I would discharge your battery(*without *the "blinky" connected) and then charge with the "blinky" connected. When the charger reaches 0 amp the battery is fully charged.

Most of my batteries are about the same range.


----------



## OvalmanPA

Yes always charge balance a lipo. Discharge balancing doesn't seem to work very well. Don't worry about discharging at this point because the imbalance of the cells will cause one to discharge below the recommended cutoff of 3v per cell. So in other words hook up your "blinky" and go back to charging.


----------



## GNS Racing

OvalmanPA said:


> Yes always charge balance a lipo. Discharge balancing doesn't seem to work very well. Don't worry about discharging at this point because the imbalance of the cells will cause one to discharge below the recommended cutoff of 3v per cell. So in other words hook up your "blinky" and go back to charging.


thanks that worked 
i blinky charged @ .200 of a amp and both lights came on @ .08 of a volt differance between the 2 cells

before i did that i tried discharging by running the slash untill the low volt cutoff kicked in. then checked the voltage 1 cell was @3.17vdc and the other was @ 2.90vdc that was emediatly (sorry spelling bad) when the cut off kicked in. by time i was back in my shop it was @3.0 VOLTS

hope i didnt hurt the battery so far seems ok

thank again 
steve


----------



## herman2

When charging my Lipos 2 at a time while balancing them. What amperage should I charge? The battery's are 5000mh.


----------



## GNS Racing

herman2 said:


> When charging my Lipos 2 at a time while balancing them. What amperage should I charge? The battery's are 5000mh.


not sure on that im new to lipos, 
but the instructions i got with mine said NEVER charge lipos in series

ive charged mine now at 2 amp 3 amp and 4 amp instructions said u could fast charge at 1c with means if you had a 4000Mah batt u can charge at 4 amps 5000Mah at 5 amps, but was told by guys at the track 2 amp is the safest and best for the battery

i found the best performance so far was at 3 amps on my 4000Mah took about 1 hr and the battery stayed cool this was from 6.2 volts to 8.4


----------



## GNS Racing

GNS Racing said:


> not sure on that im new to lipos,
> but the instructions i got with mine said NEVER charge lipos in series
> 
> ive charged mine now at 2 amp 3 amp and 4 amp instructions said u could fast charge at 1c with means if you had a 4000Mah batt u can charge at 4 amps 5000Mah at 5 amps, but was told by guys at the track 2 amp is the safest and best for the battery
> 
> i found the best performance so far was at 3 amps on my 4000Mah took about 1 hr and the battery stayed cool this was from 6.2 volts to 8.4


dont take my input without checking with a expreanced person like i said i have only hade this lipo less than a week, raced stock slash this weekend and worked great.


----------



## herman2

ok thanks!...I love my new Lipos..they sure make a difference thats for sure!..I am charging at 3 amps cause thats what the guy said who I bought it off of but was wondering what others were doing. I put my battery's in the freezer for 5 minutes to cool them down after charging!


----------



## ta_man

herman2 said:


> ok thanks!...I love my new Lipos..they sure make a difference thats for sure!..I am charging at 3 amps cause thats what the guy said who I bought it off of but was wondering what others were doing. *I put my battery's in the freezer for 5 minutes to cool them down after charging!*


That's about the worst possible thing you could have thought of to do.
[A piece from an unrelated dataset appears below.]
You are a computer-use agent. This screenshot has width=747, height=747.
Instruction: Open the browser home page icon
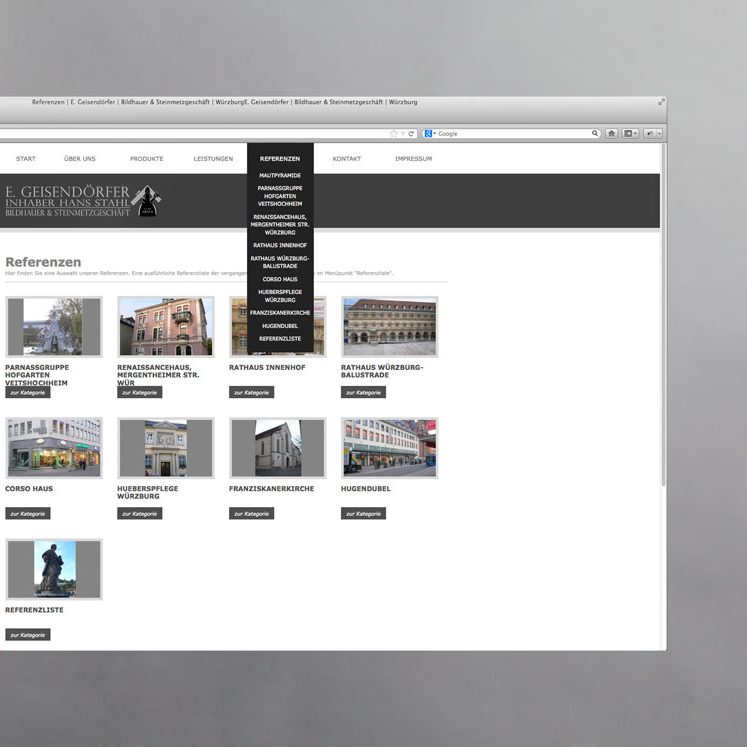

Other than dousing them with gasoline and lighting them.


----------



## kevinm

herman2 said:


> ... I put my battery's in the freezer for 5 minutes to cool them down after charging!


Your LiPos should NOT be hot after charging! If they are, you're not charging correctly (wrong charger or wrong charge mode).


----------



## SLASH4

*i have max amps 6500*

i charge them at 6amps never been hot and never get hot running either ran in 1/8 scale buggy


----------



## nutz4rc

Heat in a lipo = trouble. As previous post said. Something is wrong. Does the charger do the CC CV charging that is required of a lipo charger? What type of charger? I always charge at 1C' so for my 4800 MAH I charge at 4.8 Amps, 5400 at 5.4, and 1300 at 1.3. Never had any heat in lipo. Never had a hot lipo after racing either.


----------



## ovalrunner302

I'm going to have to check my paper work at home, but I remember seeing on one of 
my new lipo battery warning sheets that there seem to be issues with your particular charger and some of the other MRC chargers. I think it was an SMC warning sheet.
Maybe get a hold of Danny @ SMC and ask him .


----------



## rustytraxx

I charge my zippy 2s 4000 lipos at 4a and they never get above roomtemp.+1 heat on a lipo =


----------



## CustomWire

old post i know but my lil 2cents lol 

GNS racing .. said this 
does lipos charged good went to 8.4v then went into trickle mode left it on there
"TRICKLE" ???
never heard such a thing on lipos ????? you charge them to full then charger stops charging ... sounds with that trickle thing u had wrong setting .. like kevinm said

the onxy 230 charger is a nice all around one for the money and a lot of guys where i race use them as i do .. yes its made by duratrax but this they got right lol will its labeled duratrax anyways lol ... 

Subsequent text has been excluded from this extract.